Understanding resource-balancing behavior

When you set the resource-balancing behavior, you balance the amount of moves made during resource balancing with the amount of accuracy achieved. Accuracy is how successfully the moves were made, based on the number of moves allowed. The higher the accuracy, the more evenly resources are balanced.

You also specify the location of the Domino® Change Control database (DOMCHANGE.NSF). By default, Activity Trends automatically selects a server. However, you must specify the Domino Change manager server in the Configuration Settings document. Use the default unless you want to use a local replica or are working remotely and want to use a server that has a replica of the Domino Change Control database.

Resource balancing distributes database activity across three bins:

  • Light -- The first bin, when graphed, has the lightest amount of activity.
  • Medium -- The second bin, when graphed, has a medium amount of activity. This percentage is calculated based on the percentage in the other two bins.
  • Heavy -- The third bin, when graphed, has the heaviest amount of activity.
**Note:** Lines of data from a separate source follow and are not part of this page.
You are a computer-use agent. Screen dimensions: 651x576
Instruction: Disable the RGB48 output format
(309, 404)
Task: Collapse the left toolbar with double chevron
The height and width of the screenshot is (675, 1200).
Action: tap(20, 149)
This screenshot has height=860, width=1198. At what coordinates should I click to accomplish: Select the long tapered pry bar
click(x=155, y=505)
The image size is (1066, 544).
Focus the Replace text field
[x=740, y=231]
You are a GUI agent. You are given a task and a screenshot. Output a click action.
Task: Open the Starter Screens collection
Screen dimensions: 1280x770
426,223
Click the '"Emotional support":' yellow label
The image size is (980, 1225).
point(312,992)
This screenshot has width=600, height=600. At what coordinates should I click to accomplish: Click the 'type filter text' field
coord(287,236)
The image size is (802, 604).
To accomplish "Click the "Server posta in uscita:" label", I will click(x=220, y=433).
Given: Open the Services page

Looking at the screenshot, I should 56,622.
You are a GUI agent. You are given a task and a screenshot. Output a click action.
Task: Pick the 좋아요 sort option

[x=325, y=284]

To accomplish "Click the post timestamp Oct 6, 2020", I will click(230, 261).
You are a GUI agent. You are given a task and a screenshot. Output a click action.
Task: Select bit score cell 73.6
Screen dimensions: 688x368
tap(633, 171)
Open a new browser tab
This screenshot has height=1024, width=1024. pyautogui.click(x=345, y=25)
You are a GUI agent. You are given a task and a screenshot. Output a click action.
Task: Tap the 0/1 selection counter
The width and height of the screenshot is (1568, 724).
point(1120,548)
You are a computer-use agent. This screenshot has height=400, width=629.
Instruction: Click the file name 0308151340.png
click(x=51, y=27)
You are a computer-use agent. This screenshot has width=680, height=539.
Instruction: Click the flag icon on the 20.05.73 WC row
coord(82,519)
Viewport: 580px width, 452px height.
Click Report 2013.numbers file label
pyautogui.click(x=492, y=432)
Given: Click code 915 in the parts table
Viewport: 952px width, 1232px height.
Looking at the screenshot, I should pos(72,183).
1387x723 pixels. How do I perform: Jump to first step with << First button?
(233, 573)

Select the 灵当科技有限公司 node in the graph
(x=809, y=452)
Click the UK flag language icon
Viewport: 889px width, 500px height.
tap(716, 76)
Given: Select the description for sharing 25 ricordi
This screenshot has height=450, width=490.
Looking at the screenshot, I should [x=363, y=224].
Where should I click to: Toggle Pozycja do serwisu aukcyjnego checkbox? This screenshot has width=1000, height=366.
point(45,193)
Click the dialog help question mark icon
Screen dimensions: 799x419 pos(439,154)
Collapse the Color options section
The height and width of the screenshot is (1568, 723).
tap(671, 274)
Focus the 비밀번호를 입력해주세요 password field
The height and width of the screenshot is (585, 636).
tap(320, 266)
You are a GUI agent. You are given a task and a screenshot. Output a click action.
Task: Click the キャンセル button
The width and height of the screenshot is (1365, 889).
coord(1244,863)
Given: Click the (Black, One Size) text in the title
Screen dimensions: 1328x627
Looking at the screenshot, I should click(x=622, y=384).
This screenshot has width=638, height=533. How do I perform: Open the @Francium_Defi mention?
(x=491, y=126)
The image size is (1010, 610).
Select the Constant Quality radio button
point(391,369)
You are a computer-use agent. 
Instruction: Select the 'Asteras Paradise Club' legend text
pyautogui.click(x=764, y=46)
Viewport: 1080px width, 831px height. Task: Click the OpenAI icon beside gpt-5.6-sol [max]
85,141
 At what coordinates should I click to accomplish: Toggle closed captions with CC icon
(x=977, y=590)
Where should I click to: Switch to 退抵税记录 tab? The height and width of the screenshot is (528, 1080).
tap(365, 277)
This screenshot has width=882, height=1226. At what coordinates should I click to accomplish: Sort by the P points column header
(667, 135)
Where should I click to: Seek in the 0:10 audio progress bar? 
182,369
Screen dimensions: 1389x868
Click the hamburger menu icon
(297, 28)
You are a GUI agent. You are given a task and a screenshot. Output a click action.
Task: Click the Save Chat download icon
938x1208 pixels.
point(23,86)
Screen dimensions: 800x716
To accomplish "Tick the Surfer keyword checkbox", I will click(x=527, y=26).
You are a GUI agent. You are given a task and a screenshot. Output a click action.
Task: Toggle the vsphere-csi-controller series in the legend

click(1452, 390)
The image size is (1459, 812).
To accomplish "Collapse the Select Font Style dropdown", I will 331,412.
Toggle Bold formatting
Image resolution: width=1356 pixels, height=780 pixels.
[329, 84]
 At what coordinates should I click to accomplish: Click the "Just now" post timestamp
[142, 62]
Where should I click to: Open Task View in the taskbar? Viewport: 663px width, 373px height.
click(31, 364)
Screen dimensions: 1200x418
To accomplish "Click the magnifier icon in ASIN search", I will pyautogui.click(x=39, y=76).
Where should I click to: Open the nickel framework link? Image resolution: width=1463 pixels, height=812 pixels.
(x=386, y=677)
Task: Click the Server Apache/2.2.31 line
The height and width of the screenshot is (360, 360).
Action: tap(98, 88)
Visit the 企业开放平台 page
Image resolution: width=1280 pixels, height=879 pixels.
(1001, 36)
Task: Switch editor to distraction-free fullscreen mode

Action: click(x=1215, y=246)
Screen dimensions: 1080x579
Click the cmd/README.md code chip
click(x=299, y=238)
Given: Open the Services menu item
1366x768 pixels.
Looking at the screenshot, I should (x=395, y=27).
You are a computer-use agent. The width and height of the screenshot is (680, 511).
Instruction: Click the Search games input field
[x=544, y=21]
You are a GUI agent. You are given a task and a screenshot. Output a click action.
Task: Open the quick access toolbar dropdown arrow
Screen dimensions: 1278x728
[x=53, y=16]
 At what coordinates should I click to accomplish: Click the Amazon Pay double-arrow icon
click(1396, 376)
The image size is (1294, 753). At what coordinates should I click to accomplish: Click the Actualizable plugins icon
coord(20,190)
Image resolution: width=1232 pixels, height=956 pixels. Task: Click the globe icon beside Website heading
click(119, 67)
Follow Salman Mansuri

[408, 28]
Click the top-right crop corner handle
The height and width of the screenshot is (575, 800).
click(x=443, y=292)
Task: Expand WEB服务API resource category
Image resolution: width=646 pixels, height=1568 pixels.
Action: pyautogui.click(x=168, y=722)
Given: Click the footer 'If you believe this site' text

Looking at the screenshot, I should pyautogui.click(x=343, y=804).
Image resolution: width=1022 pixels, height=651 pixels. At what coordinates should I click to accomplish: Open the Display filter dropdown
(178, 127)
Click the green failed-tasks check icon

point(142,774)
Resource balancing attempts to balance the bins among the servers as well as the total for the servers. This is important because heavily utilized databases (databases with a high number of transactions) also have the greatest variance. That is, their usage is more likely to vary from the mean more frequently. This means that when there is a spike in activity, the spike will be a big spike, and the dip will be a big dip. Dividing the databases into bins separates the few databases that account for a large amount of activity, from the large amount of databases that account for little activity. For example, out of 100 databases on a server, 10 databases may account for 30% of activity, while 65 databases account for another 30%. The remaining 40% of activity is accounted for by the medium usage 25 databases.

Balancing according to the bins, ensures that the spread of heavily used and lightly used databases are evenly distributed across the servers. This results in more predictable usage patterns, increased availability, and more efficient use of resources.

Deciding the exact percentages for each of the bins depends on how your organization uses its databases and the type of server being balanced (mail server versus application server). For mail servers in most organizations you may want to increase the size of the light bin and decrease the size of your heavy bin, while for application servers the mix may be different.

You can view profile charts on bin activity and weigh percentages to improve load balancing.

You also specify how Activity Trends analyzes the server resource capacities. By default, server capacities are determined relative to other servers in the list. For example a server that has a capacity of x1 transactions has half the transactional capability (CPU) of a server at x2. You could, however, balance resources based on actual values (such as the number of transactions per day, or the total amount of disk space available). Using the previous example, you would specify the servers as having a capacity of 10,000 and 20,000 transactions. However, if you choose to balance resources based on actual values, you have to know that the servers involved can actually handle the capacities specified.

Another way in which you indicate server resource capabilities, is to specify how the server volume is determined. You can either use server volume and file system information when resource balancing, or ignore volume information and treat all space as flat. The default is to use the volume information, which uses the different physical volumes and their sizes that comprise the space available to Domino, rather than just the total amount of space on the server. Volume balancing is recommended. This may produce plans in which a database moves to a different server and has a different destination path because of space requirements on a particular volume on the destination server.